CVE-2026-0915 was published on Friday as a security issue with the GNU C Library “glibc” for code introduced 30 years ago. The latest Glibc Git code is now patched for this issue introduced in 1996.
The oss-security bulletin sums up the issue as the getnetbyaddr and getnetbyaddr_r functions leaking the stack contents to the DNS resovler. It does note though that it is rare to call these APIs with a network value of zero and for an attacker to take advantage of this issue it can only leak the adjacent stack.
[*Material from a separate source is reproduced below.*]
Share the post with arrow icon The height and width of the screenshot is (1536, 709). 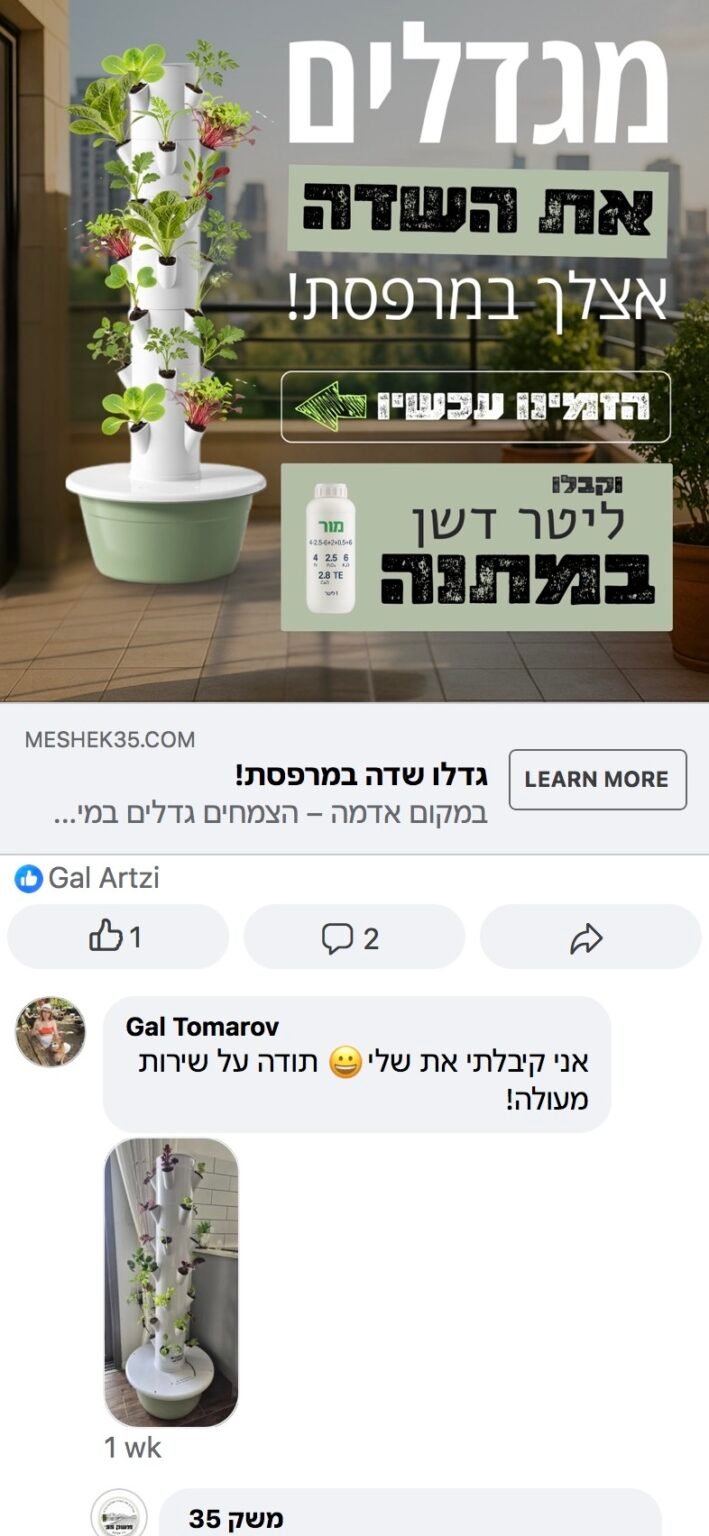pyautogui.click(x=590, y=937)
The loss of confidentiality is ultimately limited but could be used to help in an address space layout randomization (ASLR) bypass. Thankfully at least the scope is rather limited and should ultimately have minimal impact but rather surprising it took 30 years for a zero value case to be tested and in turn properly handled by this very important library.
The NSS DNS back-end is now fixed in Glibc as it turns out a network value of zero was never tested and can result in the DNS query being constructed from uninitialized stack bytes. With the newest Glibc code, a default query is now constructed for cases where the default network value is zero.
The issue is fixed by this Git commit now in glibc.git. The problematic code introduced this problem happened all the way back in June 1996.
CVE-2026-0861 was also disclosed this week for Glibc where passing too large of an alignment to glibc’s memalign functions could result in an integer overflow and in turn heap corruption. At least that problematic code was only introduced back in 2019 and is also now fixed in Glibc Git.
Glibc 2.43 is expected to be released by early February as the next scheduled update to the GNU C Library.